### Goal
Write out the lines below word for word, beginning at the line that contains "Raftul Denisei (23, 146)" and continuing through the end of the records.

* Start Dataset records *

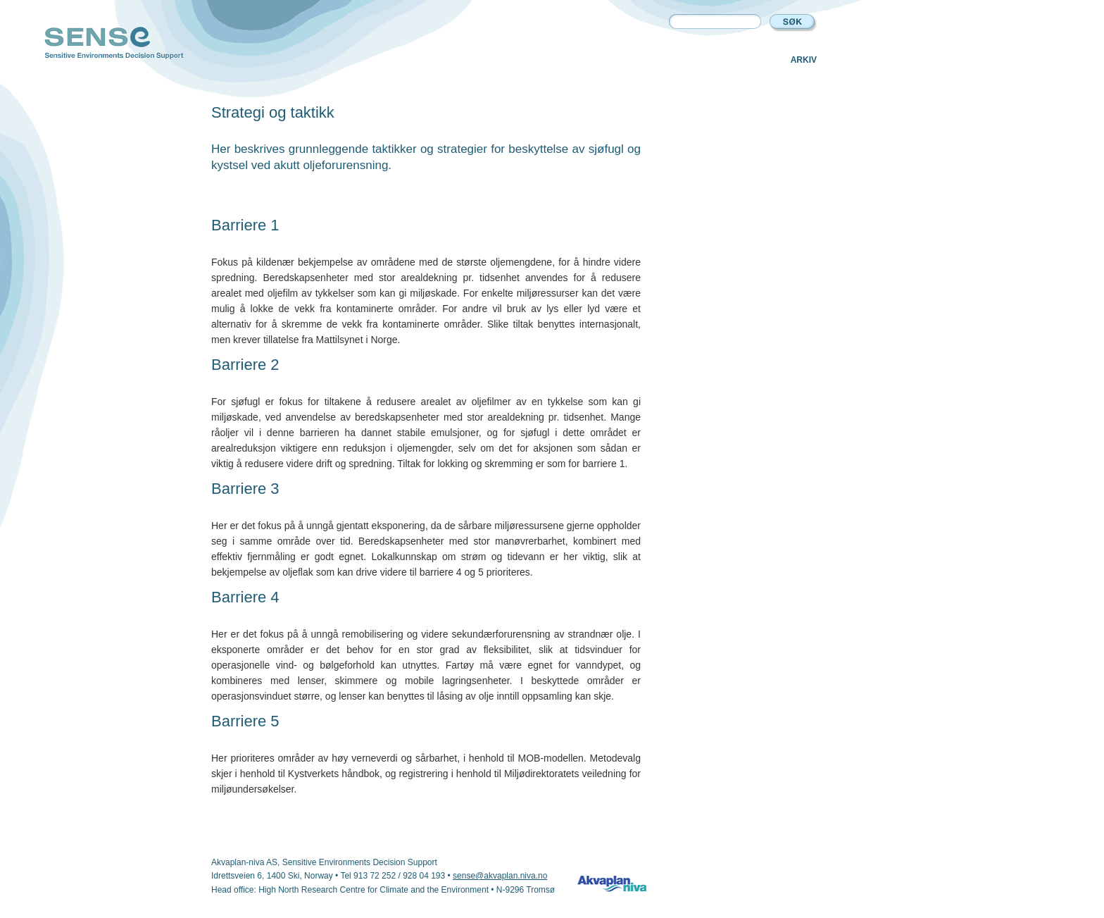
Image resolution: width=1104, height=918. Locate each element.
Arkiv (804, 60)
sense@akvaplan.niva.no (500, 876)
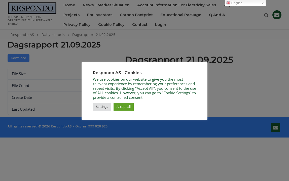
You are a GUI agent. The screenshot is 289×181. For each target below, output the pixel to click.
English (234, 3)
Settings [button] (102, 106)
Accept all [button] (124, 106)
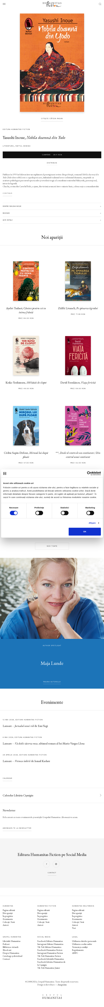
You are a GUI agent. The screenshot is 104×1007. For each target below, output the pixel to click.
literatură (8, 146)
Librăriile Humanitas (11, 941)
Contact (6, 959)
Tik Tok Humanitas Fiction (49, 956)
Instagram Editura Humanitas (50, 944)
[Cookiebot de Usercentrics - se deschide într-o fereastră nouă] (89, 473)
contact (52, 873)
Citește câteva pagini (52, 118)
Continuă (7, 193)
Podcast (6, 944)
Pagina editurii (9, 910)
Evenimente (8, 919)
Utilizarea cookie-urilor (82, 944)
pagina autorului (52, 682)
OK (84, 531)
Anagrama (62, 984)
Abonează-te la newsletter (17, 828)
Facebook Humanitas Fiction (49, 950)
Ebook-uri (7, 950)
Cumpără (52, 155)
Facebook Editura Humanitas (50, 941)
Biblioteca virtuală (10, 947)
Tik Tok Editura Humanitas (49, 947)
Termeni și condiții (79, 947)
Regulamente (78, 950)
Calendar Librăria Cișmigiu (18, 795)
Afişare (92, 523)
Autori (6, 925)
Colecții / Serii (9, 922)
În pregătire (8, 916)
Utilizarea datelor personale (84, 941)
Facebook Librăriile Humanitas (50, 959)
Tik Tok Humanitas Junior (48, 967)
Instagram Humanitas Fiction (50, 953)
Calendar (7, 778)
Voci (74, 928)
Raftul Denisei (23, 146)
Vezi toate (52, 546)
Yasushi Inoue (14, 137)
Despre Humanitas (11, 953)
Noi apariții (7, 913)
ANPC (75, 953)
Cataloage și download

* End Dataset records *

### Complete response
Raftul Denisei (23, 146)
Vezi toate (52, 546)
Yasushi Inoue (14, 137)
Despre Humanitas (11, 953)
Noi apariții (7, 913)
ANPC (75, 953)
Cataloage și download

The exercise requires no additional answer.